# Transmission Lines



## cbinla (May 28, 2010)

I am planning on taking the Electrical Power exam this October (2010).

I have been out of school for over 15 years. My degree is in electrical engineering, but I didn't have any emphasis in power classes except for the standard electromagnetic, electric machines and circuit analysis classes.

I don't have much experience in transmission lines, but I found this book "Engineering Electromagnetics" by Nathan Ida to review transmission lines from a "beginners" level. It has good reviews from 8 people on Amazon.

Can anyone else recommend this book for preparing for the PE exam?

Thanks


----------



## Dark Knight (May 28, 2010)

cbinla said:


> I am planning on taking the Electrical Power exam this October (2010).
> I have been out of school for over 15 years. My degree is in electrical engineering, but I didn't have any emphasis in power classes except for the standard electromagnetic, electric machines and circuit analysis classes.
> 
> I don't have much experience in transmission lines, but I found this book "Engineering Electromagnetics" by Nathan Ida to review transmission lines from a "beginners" level. It has good reviews from 8 people on Amazon.
> ...


Power Systems Analysis (Grainger &amp; Stevenson). I have heard, and can tell you from my own experience, it is the best power systems analysis book. About the Transmission Lines do not worry too much about that. Just be sure you get the basis. Grainger's book is pretty good explaining what you need. Good luck and do not hesitate to post your questions.

We have a bunch of good EEs here willing to help. Flyer is our resident expert and he is always helping with any questions posted.

Again, good luck!!!!!!!!!

» **COLLECTED DATA**
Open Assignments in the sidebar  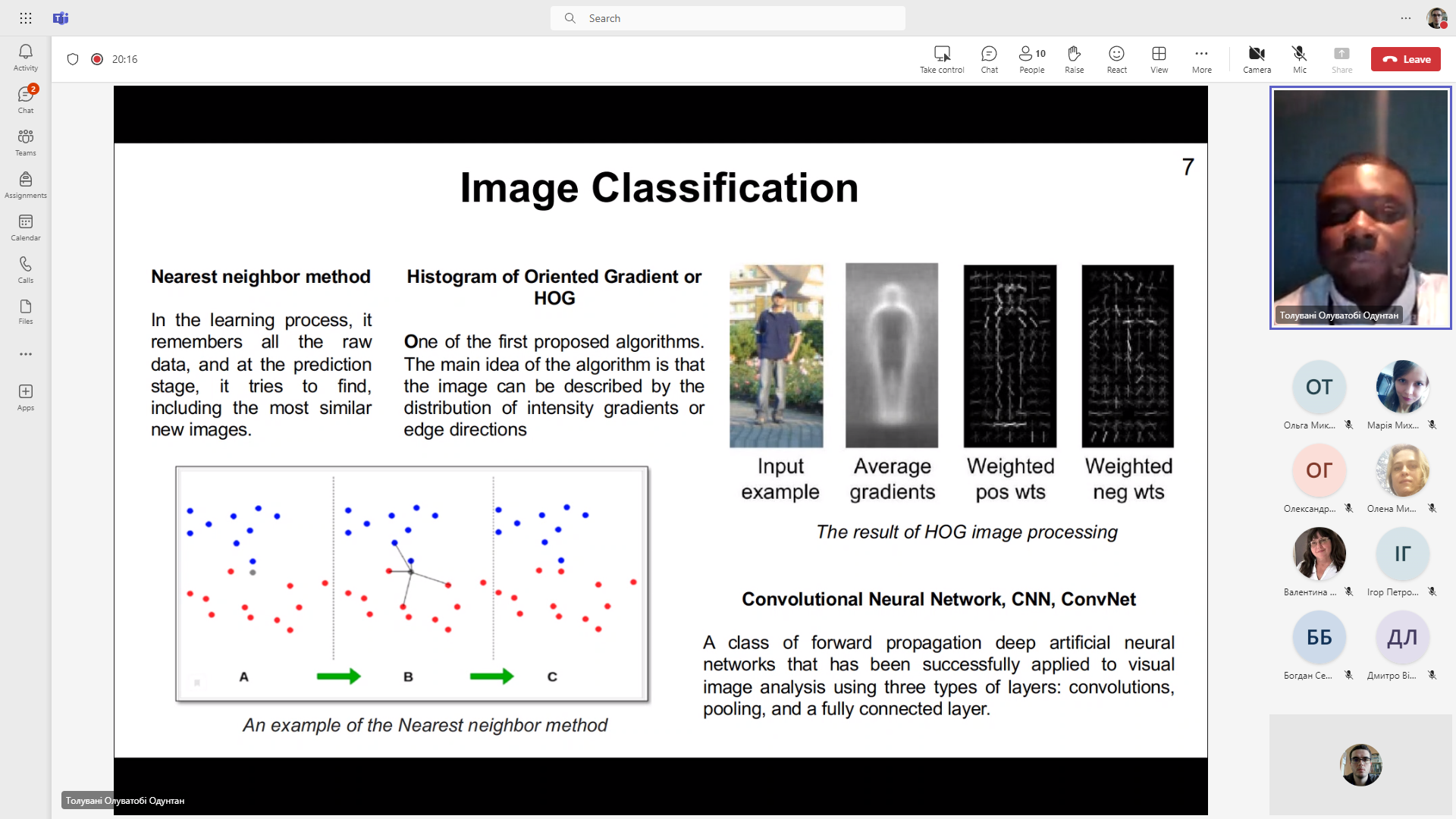[25, 184]
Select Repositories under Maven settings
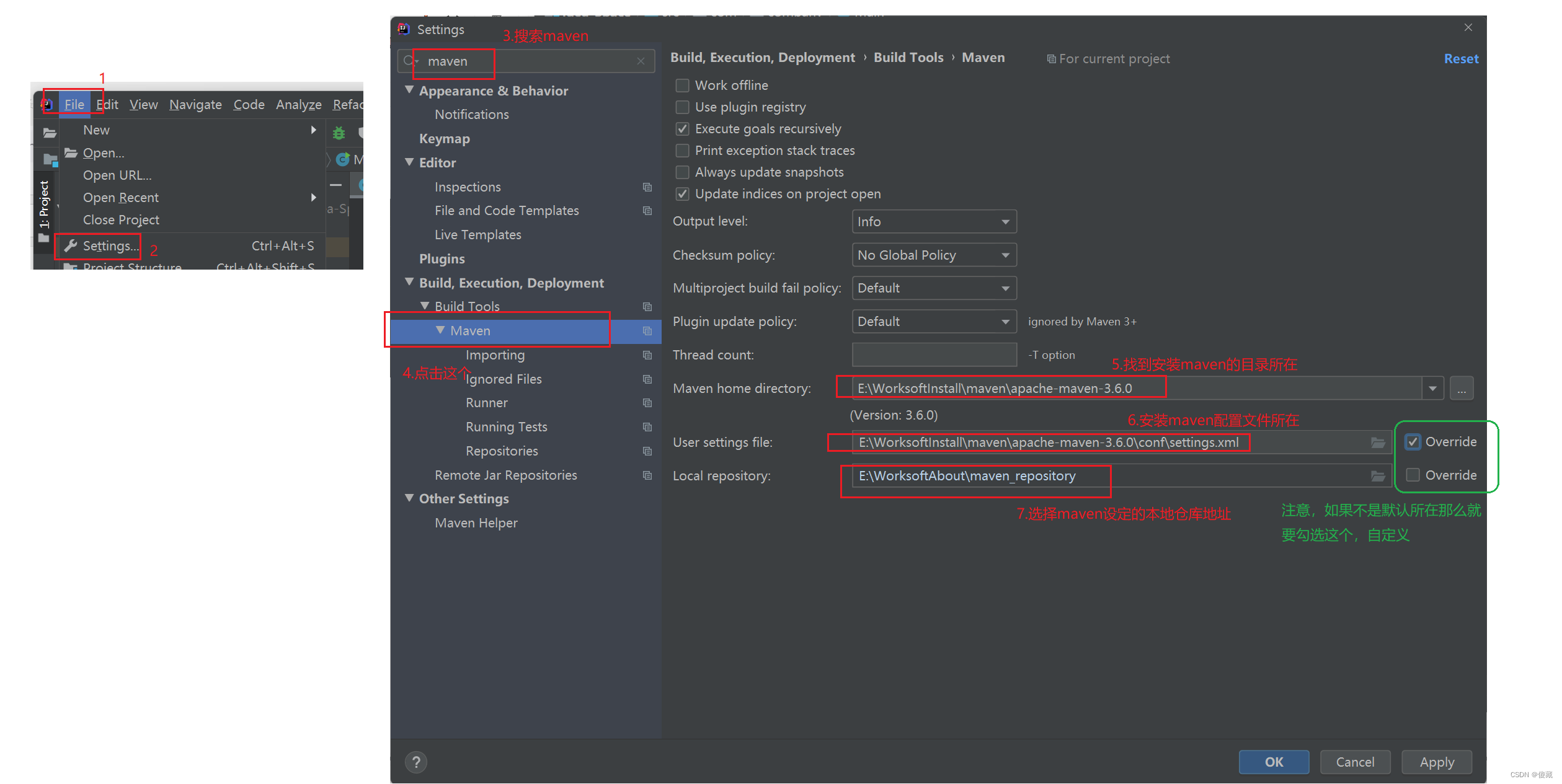Image resolution: width=1562 pixels, height=784 pixels. coord(502,451)
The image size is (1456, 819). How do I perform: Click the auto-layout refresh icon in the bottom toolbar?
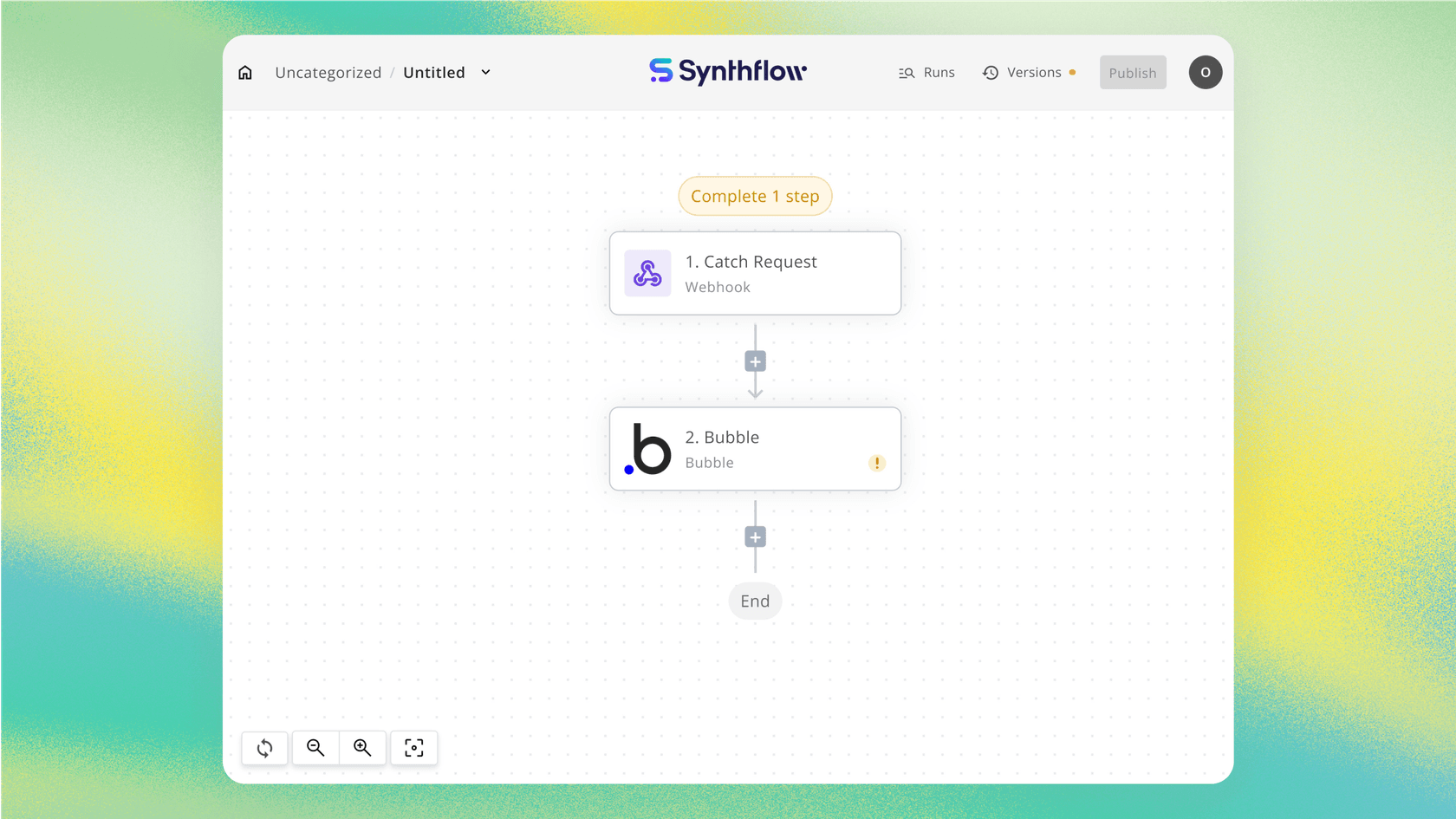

» **TASK OBJECTIVE**
Answer these from the forum thread on transmission lines:
1. Which exam does cbinla plan to take, and in what month and year?
2. How many people on Amazon gave good reviews to the book by Nathan Ida?
3. Which book does Dark Knight recommend?
The material plays no part in what comes next.

» **RESPONSE**
1. The Electrical Power exam, in October 2010.
2. 8 people.
3. Power Systems Analysis by Grainger & Stevenson.